In our series we did cricoid split followed by costal cartilage graft interposition and crico-tracheal anastomosis in all the patients. All patients were extubated on the table. None required protective tracheostomy or stent placement in post-operative period. Except one patient who had wound related complication in immediate post-operative period and restenosis in late post-operative period, rest of the patients had uneventful recovery. We found cricoid split with costal cartilage augmentation to be a feasible option to expand cricoid lumen in crico-tracheal stenosis. None except one of our patients required any further intervention in mean follow up of 42 months and all are free from primary symptoms. The functional results of the surgery were also excellent in 90% of the patients.
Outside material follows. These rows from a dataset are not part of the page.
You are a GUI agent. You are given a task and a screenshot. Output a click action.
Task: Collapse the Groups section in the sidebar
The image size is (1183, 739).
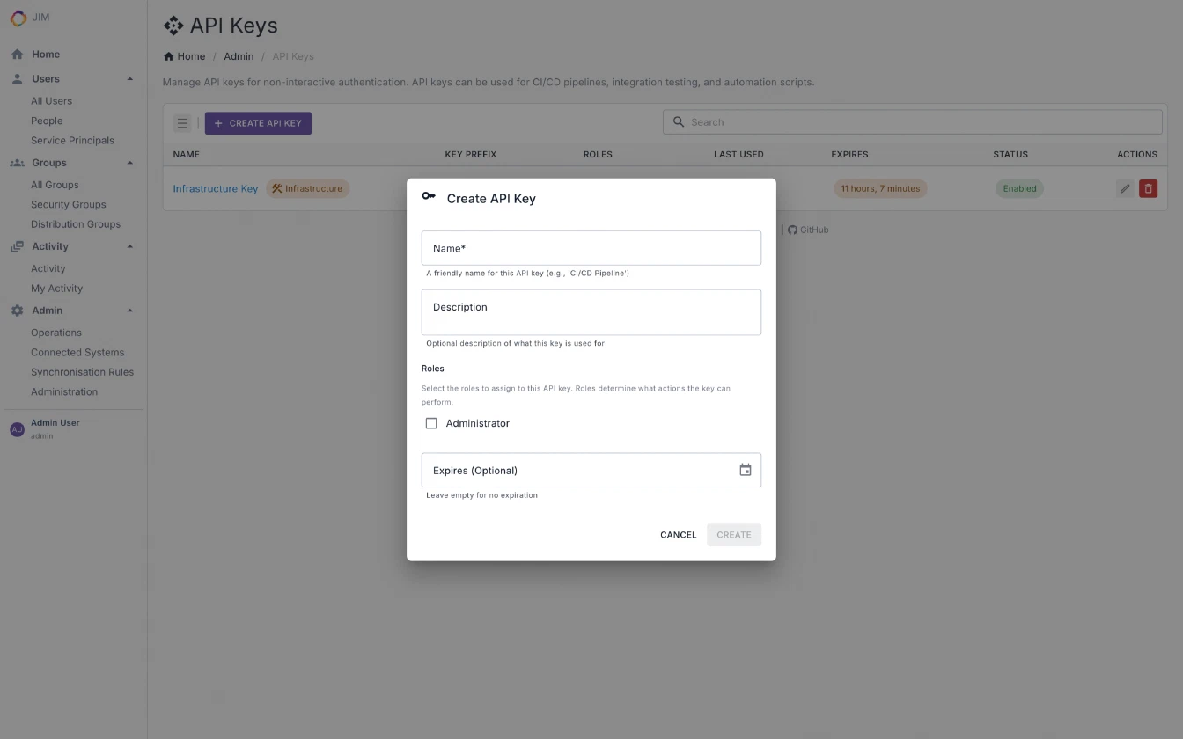tap(129, 162)
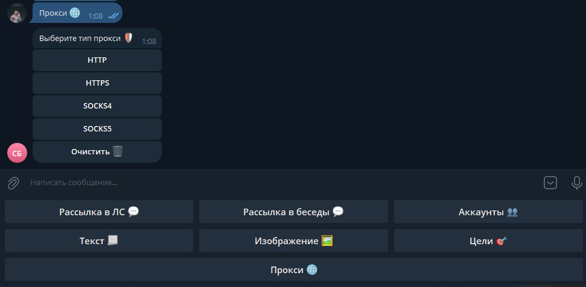The height and width of the screenshot is (287, 586).
Task: Pick SOCKS4 proxy type
Action: (97, 106)
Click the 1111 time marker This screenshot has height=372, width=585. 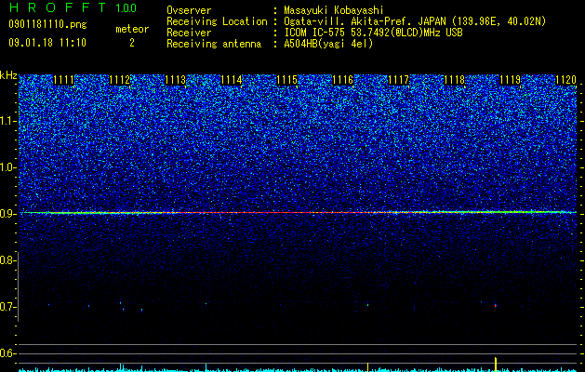(64, 80)
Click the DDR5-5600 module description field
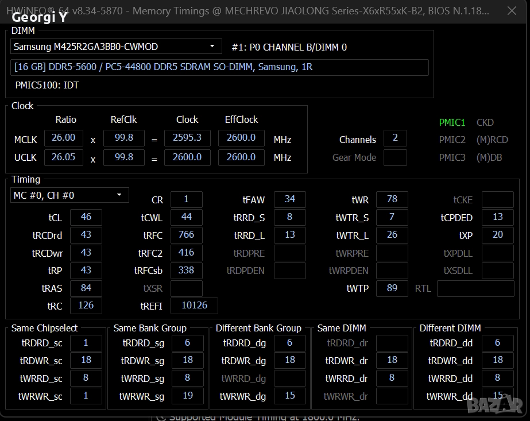This screenshot has width=530, height=421. click(x=219, y=67)
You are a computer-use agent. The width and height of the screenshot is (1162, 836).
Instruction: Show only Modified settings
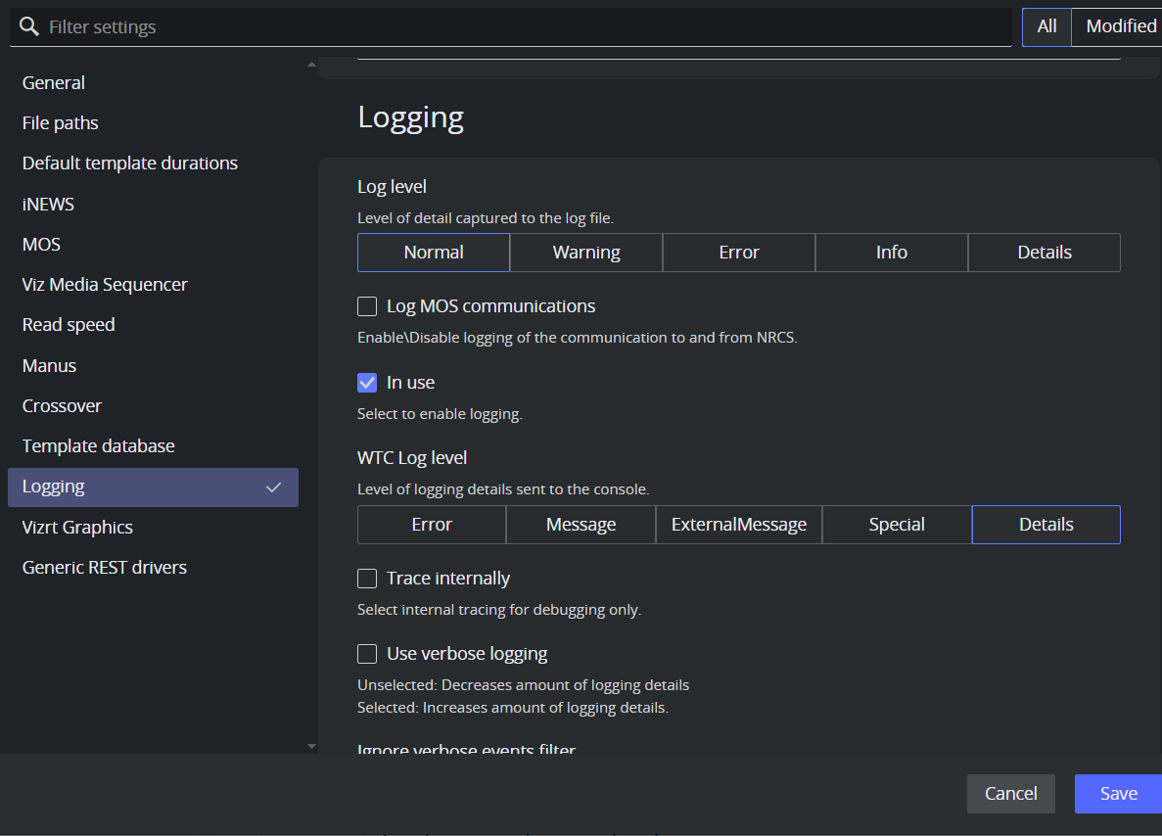coord(1120,26)
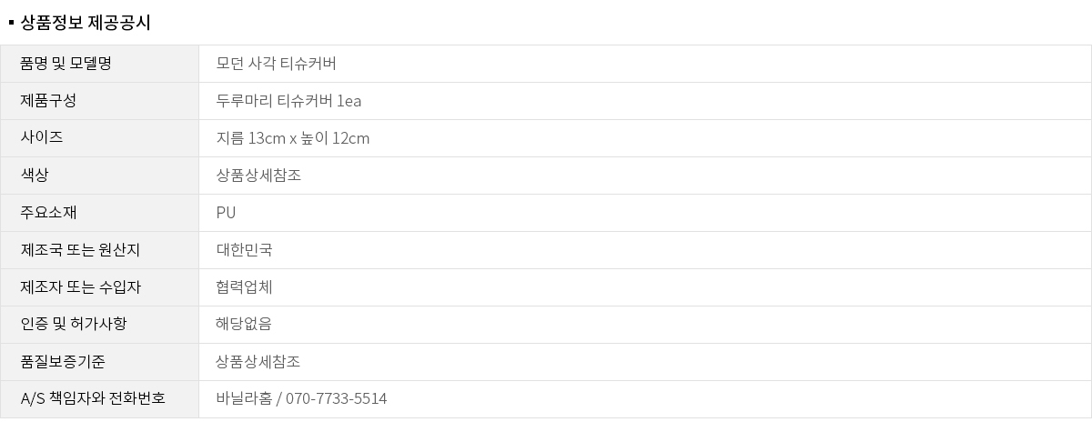Click the 바닐라홈 / 070-7733-5514 contact text
The image size is (1092, 432).
tap(301, 399)
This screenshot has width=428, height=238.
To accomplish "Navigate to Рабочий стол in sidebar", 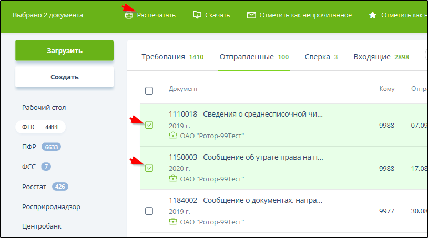I will click(x=44, y=107).
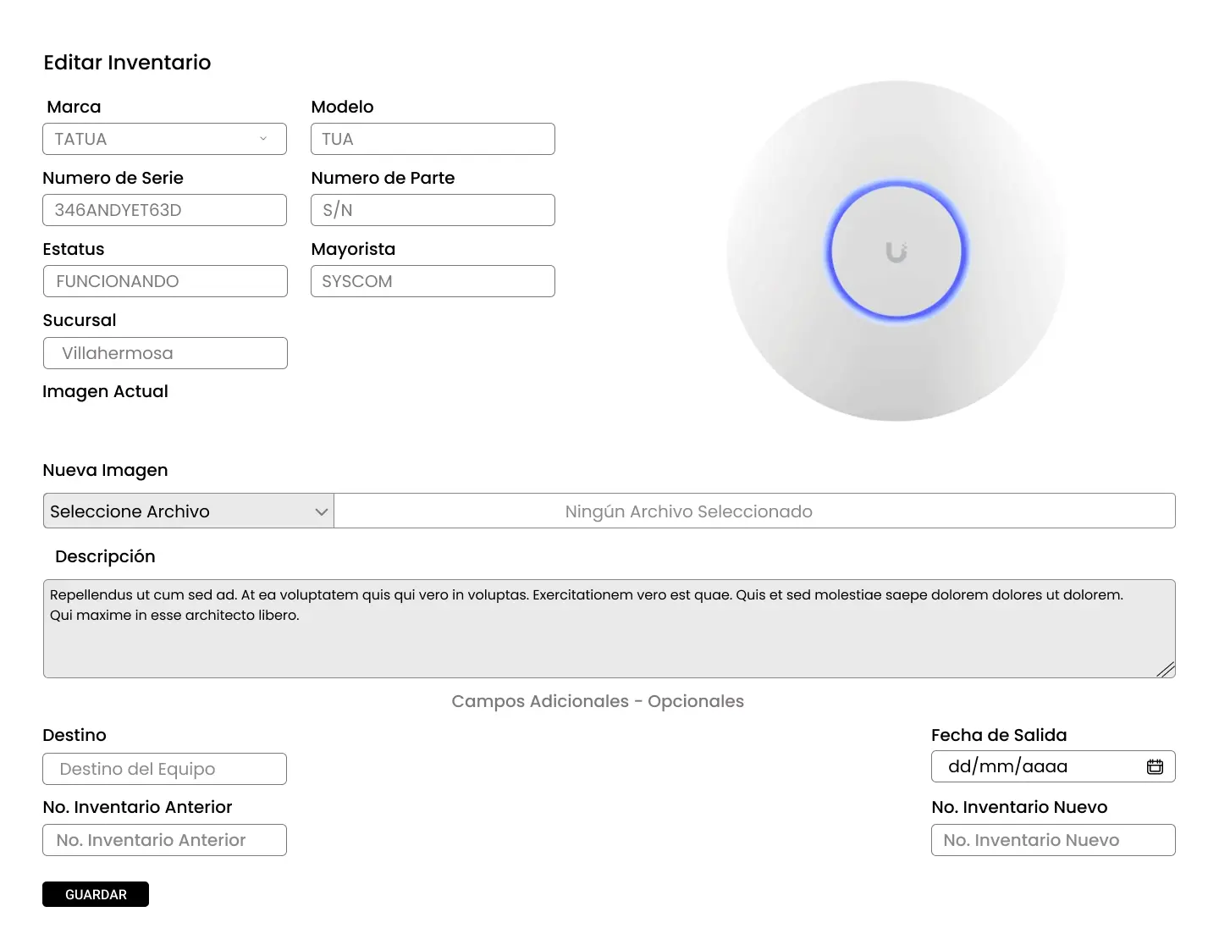
Task: Click the Ningún Archivo Seleccionado file area
Action: [x=753, y=511]
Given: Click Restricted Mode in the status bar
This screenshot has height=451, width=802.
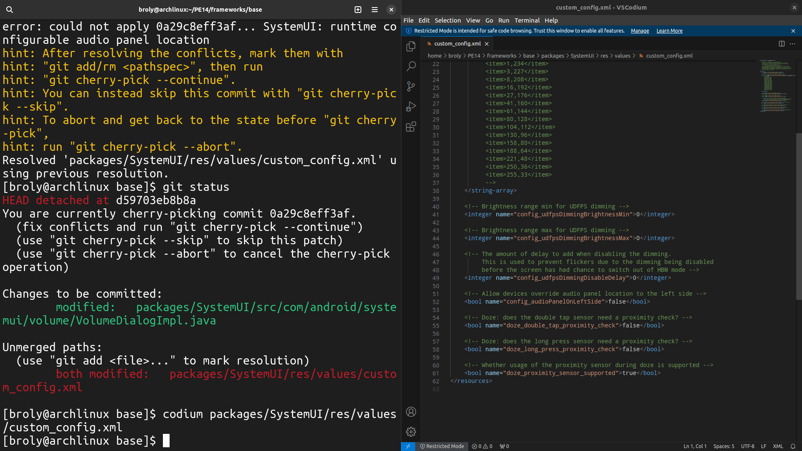Looking at the screenshot, I should point(442,446).
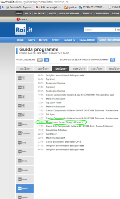Select the Rai 3 channel logo
The width and height of the screenshot is (120, 199).
tap(21, 97)
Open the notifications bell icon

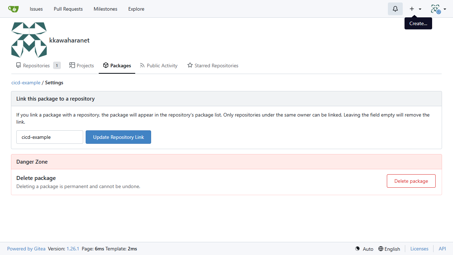click(395, 9)
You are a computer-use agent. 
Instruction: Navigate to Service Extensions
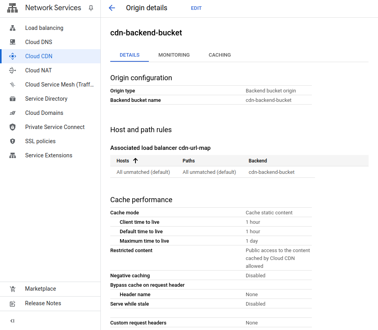click(48, 155)
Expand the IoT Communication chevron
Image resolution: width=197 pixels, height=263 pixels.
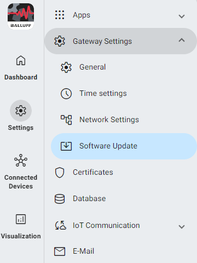[x=182, y=227]
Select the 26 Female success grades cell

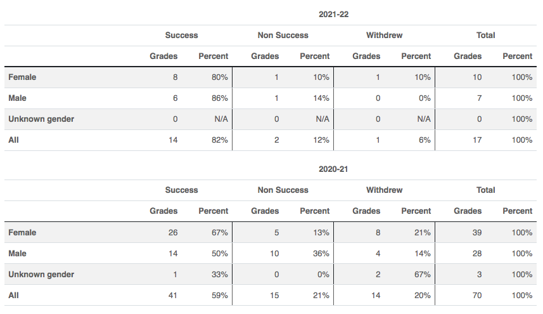(172, 233)
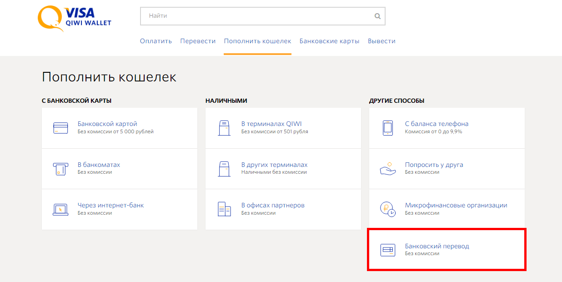Screen dimensions: 562x282
Task: Open the Вывести tab
Action: pyautogui.click(x=381, y=41)
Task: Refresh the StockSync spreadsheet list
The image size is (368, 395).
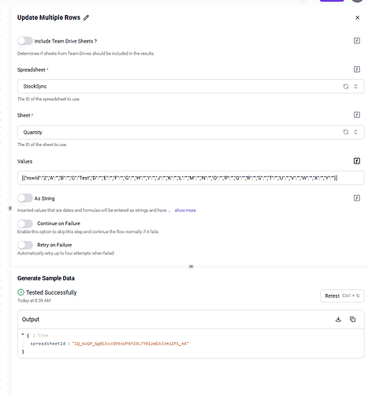Action: [x=346, y=86]
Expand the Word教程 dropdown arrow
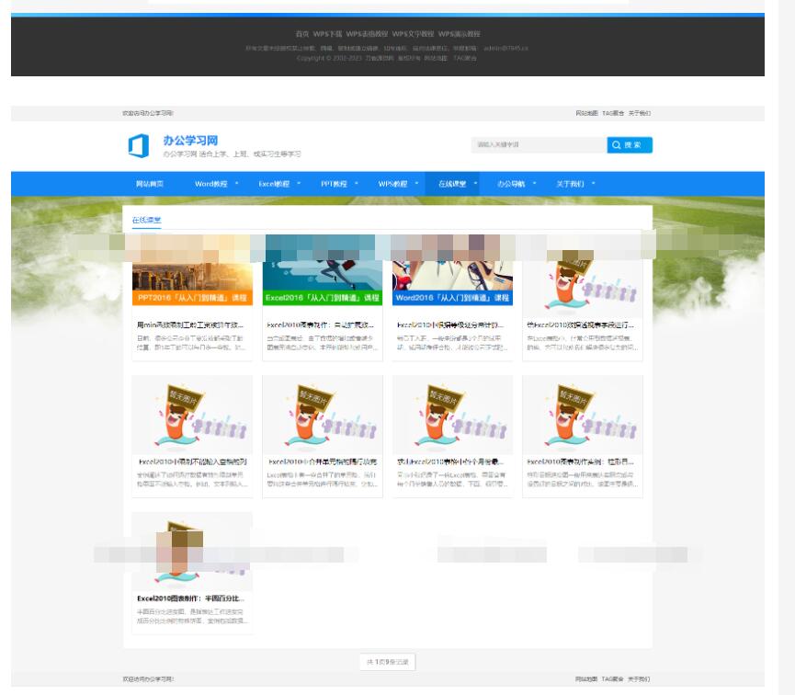The height and width of the screenshot is (695, 795). tap(236, 184)
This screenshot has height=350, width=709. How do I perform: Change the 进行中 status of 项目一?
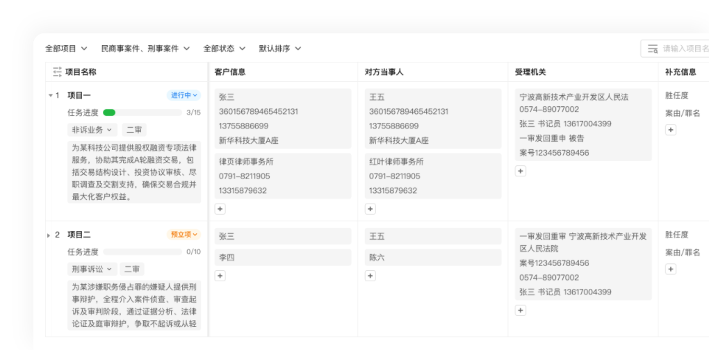click(184, 95)
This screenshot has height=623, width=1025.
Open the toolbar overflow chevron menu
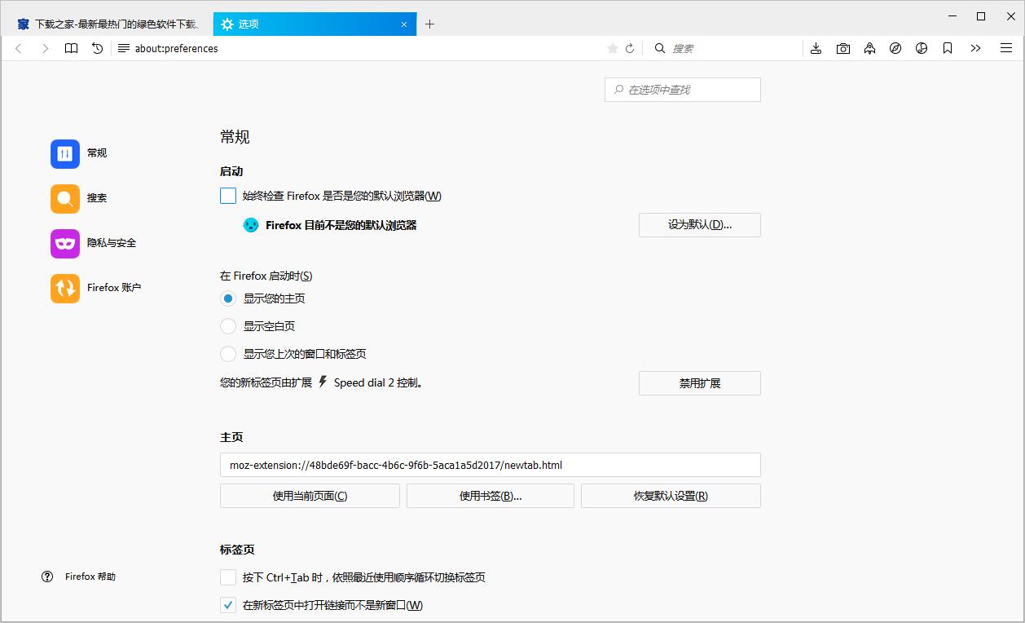pyautogui.click(x=975, y=48)
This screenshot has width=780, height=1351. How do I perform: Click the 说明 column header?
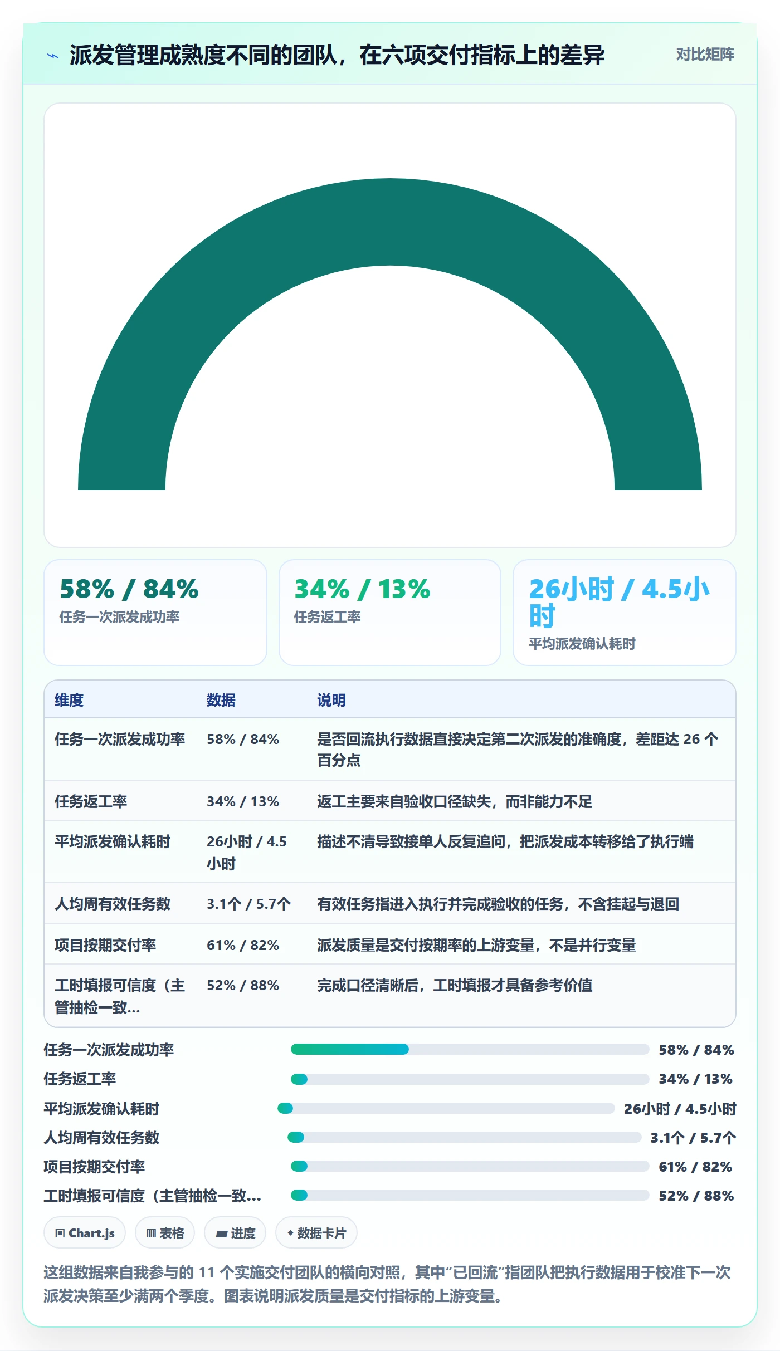click(x=332, y=700)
Though we were able to manage this complex disease without any major complication but the major limitation of our study is small numbers and its retrospective nature. Further studies with larger number of patients are required to prove the experience reported by us with this technique in adults.

Declarations

Conflict of interest

The authors declare that they have no conflict of interest.

Ethical Approval

Study was approved by Institutional Ethical Board.

Informed Consent

Informed consent was obtained from all individual participants included in the study.

Footnotes

Publisher's Note

Springer Nature remains neutral with regard to jurisdictional claims in published maps and institutional affiliations.